Installation Manual - 05c Vault leader failover drill
The controlled Vault Raft leader failover procedure and validated result.
The leader failover drill proves that the three-node Raft cluster can elect a new leader and keep serving traffic when the active node steps down.
Drill Result
The controlled failover drill passed on 2026-05-14.
Before the drill:
Leader: gf-ocp-vault-01
Voters: gf-ocp-vault-01, gf-ocp-vault-02, gf-ocp-vault-03
The active node was stepped down with vault operator step-down.
After the drill:
Leader: gf-ocp-vault-02
Voters: gf-ocp-vault-01, gf-ocp-vault-02, gf-ocp-vault-03
Autopilot healthy: true
Failure tolerance: 1
The former leader gf-ocp-vault-01 was restarted after leadership moved. It
rejoined as an unsealed voter.
Repeat Procedure
Determine the current leader:
token=$(jq -r '.root_token' /home/ze/codex-opp-agent/secrets/greenfield-vault/main-vault-init.json)

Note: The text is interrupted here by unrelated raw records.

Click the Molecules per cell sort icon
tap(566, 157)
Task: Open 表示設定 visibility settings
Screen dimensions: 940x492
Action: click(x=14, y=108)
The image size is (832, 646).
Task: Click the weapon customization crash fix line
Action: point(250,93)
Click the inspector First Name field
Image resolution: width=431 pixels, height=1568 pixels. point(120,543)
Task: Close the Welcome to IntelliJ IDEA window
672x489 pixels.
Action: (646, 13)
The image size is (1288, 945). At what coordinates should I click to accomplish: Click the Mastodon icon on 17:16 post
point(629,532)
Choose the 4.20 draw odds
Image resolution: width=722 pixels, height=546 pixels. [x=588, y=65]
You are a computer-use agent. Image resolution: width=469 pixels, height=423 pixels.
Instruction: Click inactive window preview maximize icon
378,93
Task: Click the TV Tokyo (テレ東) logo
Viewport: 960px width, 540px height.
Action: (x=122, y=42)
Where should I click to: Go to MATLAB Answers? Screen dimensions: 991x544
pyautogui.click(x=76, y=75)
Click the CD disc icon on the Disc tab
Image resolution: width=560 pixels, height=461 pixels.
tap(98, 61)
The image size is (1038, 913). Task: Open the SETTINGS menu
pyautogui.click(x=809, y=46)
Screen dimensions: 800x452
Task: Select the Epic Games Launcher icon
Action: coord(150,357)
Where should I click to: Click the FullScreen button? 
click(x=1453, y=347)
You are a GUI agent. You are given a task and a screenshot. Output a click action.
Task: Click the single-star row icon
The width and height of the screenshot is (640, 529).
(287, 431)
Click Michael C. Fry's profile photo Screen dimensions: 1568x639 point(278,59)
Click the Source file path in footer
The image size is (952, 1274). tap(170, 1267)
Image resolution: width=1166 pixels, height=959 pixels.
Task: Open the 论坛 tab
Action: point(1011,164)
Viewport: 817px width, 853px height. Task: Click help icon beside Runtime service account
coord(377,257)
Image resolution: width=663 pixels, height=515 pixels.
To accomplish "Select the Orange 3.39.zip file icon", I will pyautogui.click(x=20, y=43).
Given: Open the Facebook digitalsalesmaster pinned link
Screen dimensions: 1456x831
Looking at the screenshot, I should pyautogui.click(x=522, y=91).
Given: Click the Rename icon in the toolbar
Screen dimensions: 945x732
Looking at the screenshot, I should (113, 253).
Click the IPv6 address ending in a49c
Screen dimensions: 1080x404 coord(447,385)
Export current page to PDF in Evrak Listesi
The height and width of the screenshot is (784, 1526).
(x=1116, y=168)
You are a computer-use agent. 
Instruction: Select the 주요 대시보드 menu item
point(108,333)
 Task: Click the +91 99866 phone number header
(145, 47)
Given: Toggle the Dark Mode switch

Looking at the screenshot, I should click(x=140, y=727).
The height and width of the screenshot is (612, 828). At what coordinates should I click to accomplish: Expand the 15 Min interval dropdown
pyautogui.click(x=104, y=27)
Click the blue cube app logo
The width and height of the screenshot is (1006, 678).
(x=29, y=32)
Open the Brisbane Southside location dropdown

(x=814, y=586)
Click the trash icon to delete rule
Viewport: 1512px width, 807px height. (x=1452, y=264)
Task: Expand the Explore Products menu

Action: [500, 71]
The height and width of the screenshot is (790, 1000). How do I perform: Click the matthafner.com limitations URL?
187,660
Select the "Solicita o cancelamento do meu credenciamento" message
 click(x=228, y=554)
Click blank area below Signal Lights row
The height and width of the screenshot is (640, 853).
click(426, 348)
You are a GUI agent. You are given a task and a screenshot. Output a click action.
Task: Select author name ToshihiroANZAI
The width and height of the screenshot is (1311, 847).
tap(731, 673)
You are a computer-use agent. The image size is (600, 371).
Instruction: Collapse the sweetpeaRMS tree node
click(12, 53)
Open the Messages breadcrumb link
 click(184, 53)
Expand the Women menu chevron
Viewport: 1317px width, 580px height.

printf '%s\n' "$token" | ssh ze@30.30.200.31 \
'read -r root_token;
export VAULT_ADDR=https://gf-ocp-vault-01.v7.comptech-lab.com:8200;
export VAULT_CACERT=/etc/vault.d/tls/ca.crt;
export VAULT_TOKEN="$root_token";
vault operator raft list-peers'
unset token
Step down the current leader by pointing VAULT_ADDR at that active node:
vault operator step-down
Validate from the new leader:
vault operator raft list-peers
vault operator raft autopilot state
The expected result is three voters, one leader, Autopilot healthy, and failure
tolerance 1.
Safety Notes
- Run this only during an approved maintenance window.
- Use
step-downfor the normal drill because it exercises election without forcing a crash. - Restart the former leader after the election to prove transit auto-unseal and Raft rejoin still work.
- Do not print root tokens or recovery keys while running the drill.